LangGraphAgent wraps a compiled LangGraph CompiledGraph as a BaseAgent. Install prerequisite: pip install langchain-core langgraph langchain-google-genai.

from langgraph.prebuilt import create_react_agent
from langchain_google_genai import ChatGoogleGenerativeAI
from google.adk.agents.langgraph_agent import LangGraphAgent
from google.adk.runners import InMemoryRunner
llm = ChatGoogleGenerativeAI(model="gemini-2.5-flash")
graph = create_react_agent(llm, tools=[])
agent = LangGraphAgent(
name="langgraph_agent",
description="Answers questions using a LangGraph ReAct graph.",
graph=graph,
instruction="You are a helpful assistant.",
)

Fields: graph: CompiledGraph (required), instruction: str (injected as SystemMessage on the first turn only). All BaseAgent fields (name, description, mode, callbacks) also apply.

Memory rules: If graph.checkpointer is set, ADK sends only the latest user messages and LangGraph manages history via its checkpointer. If no checkpointer, ADK sends the full conversation for that agent.

For detailed examples — multi-turn with MemorySaver, as a sub-agent in a multi-agent system — see Class deep dives — vol. 2.

RemoteA2aAgent calls a remote A2A-compatible agent over HTTP, exposing it as a local BaseAgent. See also MCP & A2A.

from google.adk.agents.remote_a2a_agent import RemoteA2aAgent
from google.adk.agents import LlmAgent
remote = RemoteA2aAgent(
name="remote_specialist",
agent_card="https://specialist.internal/.well-known/agent.json",
timeout=30.0,
)
root = LlmAgent(
name="coordinator",
model="gemini-2.5-flash",
instruction="For specialist tasks, delegate to 'remote_specialist'.",
sub_agents=[remote],
)

For full constructor reference and examples (signed requests, file-based cards, interceptors) — see Class deep dives — vol. 2.

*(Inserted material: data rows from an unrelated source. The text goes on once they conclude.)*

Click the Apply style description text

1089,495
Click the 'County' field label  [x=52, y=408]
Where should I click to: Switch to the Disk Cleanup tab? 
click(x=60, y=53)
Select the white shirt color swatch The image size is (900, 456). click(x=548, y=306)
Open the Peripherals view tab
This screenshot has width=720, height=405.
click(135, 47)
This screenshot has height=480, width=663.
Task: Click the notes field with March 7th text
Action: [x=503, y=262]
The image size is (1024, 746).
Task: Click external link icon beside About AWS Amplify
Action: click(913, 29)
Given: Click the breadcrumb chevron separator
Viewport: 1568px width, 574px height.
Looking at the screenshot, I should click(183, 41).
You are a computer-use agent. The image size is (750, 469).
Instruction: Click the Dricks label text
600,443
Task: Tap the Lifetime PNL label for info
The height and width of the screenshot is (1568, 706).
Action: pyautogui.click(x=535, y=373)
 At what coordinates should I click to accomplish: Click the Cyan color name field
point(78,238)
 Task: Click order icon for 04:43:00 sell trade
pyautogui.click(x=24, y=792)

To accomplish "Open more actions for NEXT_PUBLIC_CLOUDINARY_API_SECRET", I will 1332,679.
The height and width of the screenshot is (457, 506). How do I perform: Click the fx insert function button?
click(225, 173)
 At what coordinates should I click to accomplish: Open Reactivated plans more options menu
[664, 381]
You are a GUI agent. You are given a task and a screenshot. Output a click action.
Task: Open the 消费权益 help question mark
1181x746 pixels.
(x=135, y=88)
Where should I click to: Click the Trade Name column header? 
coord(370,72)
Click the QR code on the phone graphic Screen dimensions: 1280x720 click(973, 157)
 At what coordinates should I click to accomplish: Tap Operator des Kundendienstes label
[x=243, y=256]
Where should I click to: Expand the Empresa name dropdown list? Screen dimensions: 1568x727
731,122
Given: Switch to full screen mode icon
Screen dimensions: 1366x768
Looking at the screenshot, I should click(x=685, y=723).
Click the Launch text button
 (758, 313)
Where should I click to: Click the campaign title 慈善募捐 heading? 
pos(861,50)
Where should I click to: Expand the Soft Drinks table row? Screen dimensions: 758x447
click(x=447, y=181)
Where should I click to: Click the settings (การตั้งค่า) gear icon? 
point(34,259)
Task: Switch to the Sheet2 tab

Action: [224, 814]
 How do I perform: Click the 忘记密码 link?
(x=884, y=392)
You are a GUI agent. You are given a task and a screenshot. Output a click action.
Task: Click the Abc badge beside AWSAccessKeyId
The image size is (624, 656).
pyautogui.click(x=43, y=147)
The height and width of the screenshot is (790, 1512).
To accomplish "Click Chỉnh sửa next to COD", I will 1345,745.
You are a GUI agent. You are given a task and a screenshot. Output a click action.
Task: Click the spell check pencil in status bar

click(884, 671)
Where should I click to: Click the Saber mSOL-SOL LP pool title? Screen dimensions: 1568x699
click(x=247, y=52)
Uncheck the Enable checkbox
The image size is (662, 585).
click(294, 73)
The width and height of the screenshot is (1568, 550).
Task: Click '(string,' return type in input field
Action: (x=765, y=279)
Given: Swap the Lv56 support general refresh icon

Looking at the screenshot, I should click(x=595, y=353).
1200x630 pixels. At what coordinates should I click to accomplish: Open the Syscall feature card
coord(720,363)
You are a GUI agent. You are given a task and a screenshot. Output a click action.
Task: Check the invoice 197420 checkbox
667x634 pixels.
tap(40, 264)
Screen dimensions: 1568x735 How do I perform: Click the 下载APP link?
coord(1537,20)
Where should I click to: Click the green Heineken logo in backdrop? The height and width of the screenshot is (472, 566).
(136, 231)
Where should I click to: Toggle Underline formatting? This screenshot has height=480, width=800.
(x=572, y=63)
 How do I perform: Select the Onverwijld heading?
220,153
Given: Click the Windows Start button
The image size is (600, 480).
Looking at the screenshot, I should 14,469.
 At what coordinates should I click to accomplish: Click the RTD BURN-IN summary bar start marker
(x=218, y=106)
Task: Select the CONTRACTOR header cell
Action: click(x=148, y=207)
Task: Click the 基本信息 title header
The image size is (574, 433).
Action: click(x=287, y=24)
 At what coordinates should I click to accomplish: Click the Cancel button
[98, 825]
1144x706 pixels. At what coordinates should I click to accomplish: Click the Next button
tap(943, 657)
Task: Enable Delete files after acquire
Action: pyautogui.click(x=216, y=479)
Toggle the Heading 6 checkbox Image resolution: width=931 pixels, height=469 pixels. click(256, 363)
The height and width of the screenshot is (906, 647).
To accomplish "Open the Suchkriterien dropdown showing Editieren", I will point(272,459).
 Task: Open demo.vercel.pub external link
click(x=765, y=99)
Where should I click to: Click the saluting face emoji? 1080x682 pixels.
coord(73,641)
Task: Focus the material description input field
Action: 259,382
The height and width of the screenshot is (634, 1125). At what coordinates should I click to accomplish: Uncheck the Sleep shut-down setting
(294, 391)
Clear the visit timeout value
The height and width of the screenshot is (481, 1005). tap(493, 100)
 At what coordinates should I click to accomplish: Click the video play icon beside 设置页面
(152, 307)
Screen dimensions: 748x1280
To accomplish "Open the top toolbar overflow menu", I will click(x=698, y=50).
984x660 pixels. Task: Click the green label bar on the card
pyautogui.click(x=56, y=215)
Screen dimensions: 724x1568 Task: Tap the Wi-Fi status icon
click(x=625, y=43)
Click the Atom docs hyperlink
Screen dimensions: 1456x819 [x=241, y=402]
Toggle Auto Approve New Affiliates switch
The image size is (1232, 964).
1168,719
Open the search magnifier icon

  • output_schema and tools can be used together in 2.3.0 — tools run during the thought loop and the schema is enforced on the final reply only (llm_agent.py:368-372).
  • global_instruction is deprecated at the agent level; use GlobalInstructionPlugin at the App level.
  • A root LlmAgent must have mode='chat' or the runner auto-sets it; other modes are only valid inside a Workflow.
  • LoopAgent.run_live is not implementedParallelAgent.run_live also raises NotImplementedError.
  • When a sub-agent has no model, it inherits from the nearest ancestor LlmAgent. If the root also omits model, the default is resolved via LlmAgent._default_model (gemini-3.5-flash in 2.3.0).
  • Callables passed to tools= are wrapped as FunctionTool(func=callable) automatically. Pass an explicit FunctionTool only when you need require_confirmation=.
  • LangGraphAgent requires langchain-core and langgraph installed separately — they are not ADK dependencies.
  • RemoteA2aAgent is @a2a_experimental — import paths and wire protocol may change in future minor releases.